I'm in college studying IT, and I'd like to pursue a career in security. Which are the best cybersecurity certifications...
Cybersecurity is a laudable and exciting profession. As the number of cybersecurity incidents continues to escalate, the demand for skilled cybersecurity professionals will only increase over the years.
The State of Cybersecurity Survey: Implications for 2016 conducted by ISACA in January 2016 reported that nearly 65% of the 461 cybersecurity managers and practitioners stated all entry-level cybersecurity applicants lacked the requisite skills to perform the tasks related to the jobs they were seeking. It further reports that 86% of those polled use on-the-job training as the means to develop needed technical skills. Only 16% would engage 2-year technical/trade schools and 4-year college/university applicants. It also stated that 38% of hiring is based on skills-based training and cybersecurity certifications.
Cybersecurity certifications for beginners: Are they worth it?
A separate 2016 Cybersecurity Survey polling of nearly 3,000 IT and cybersecurity professionals reported that when hiring new graduates for entry-level cybersecurity positions, 63% of hiring managers stated that "it is difficult to identify who has an adequate level of skills and knowledge." It further reports that 81% are more likely to hire a cybersecurity applicant who holds a performance-based certification. These would include cybersecurity certifications that require demonstrable hands-on cyber skills as opposed to skills-based certifications.
For example, skills-based cybersecurity certifications include Certified Information Systems Auditor, CISSP, Certified Information Security Manager, Certified in Risk and Information Systems Control, Certified Secure Computer User, EC-Council Certified Security Specialist, Security+ and the GIAC cybersecurity essentials certification. Performance-based certifications include the Certified Ethical Hacker, Offensive Security Certified Professional, Offensive Security Web Expert, GIAC Web Application Defender, GIAC Certified Forensic Analyst, and CSX Practitioner. This is not a complete list, but it does include the mostly widely achieved cybersecurity certifications for beginners.
Millennials are our future and the opportunities in cybersecurity abound. The cybersecurity and CIS degrees are a plus and prove the applicant has a good foundation and aptitude for information security. However, the best advice is to start with skills-based cybersecurity certifications, most of which require three to five years of experience. However, if an entry-level candidate has taken the exam and successfully passed it, it sends the employer a clear signal of the candidate's serious intention to grow into the position. You can attempt to take a performance-based certification examination but most entry-level candidates may find it more of a challenge.
But don't stop there.
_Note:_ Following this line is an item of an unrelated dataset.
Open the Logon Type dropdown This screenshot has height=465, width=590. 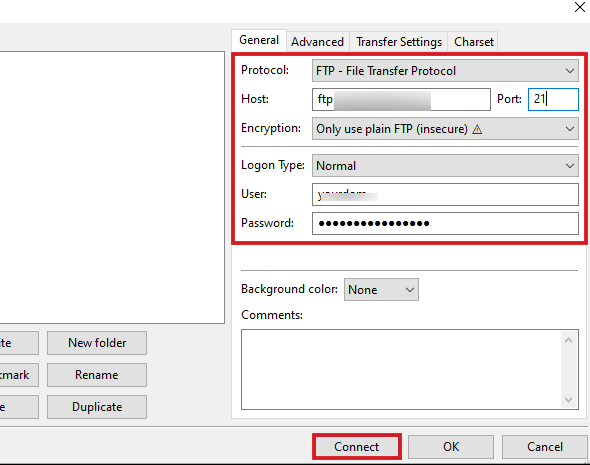[445, 166]
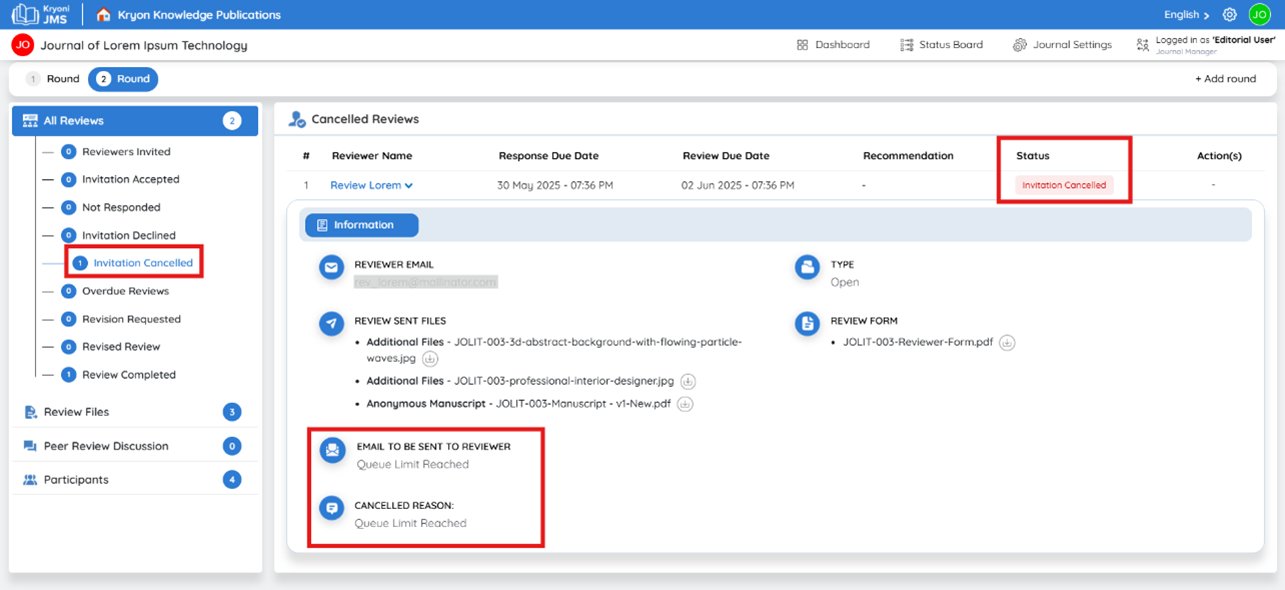
Task: Download the JOLIT-003-Reviewer-Form.pdf file icon
Action: [x=1007, y=342]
Get involved in professional organizations such as ISACA, ISSA and OWASP. Volunteer in local chapter events, such as conferences, seminars, chapter meetings and research projects. Network with member professionals and make an impression. Let them see your interest in cybersecurity and your passion to learn. Participate in collegiate cyberdefense competitions and above all, read, study and find your niche that you want to develop expertise in. When an opportunity arises, you will undoubtedly come to mind. We all look forward to you joining us fight the fight.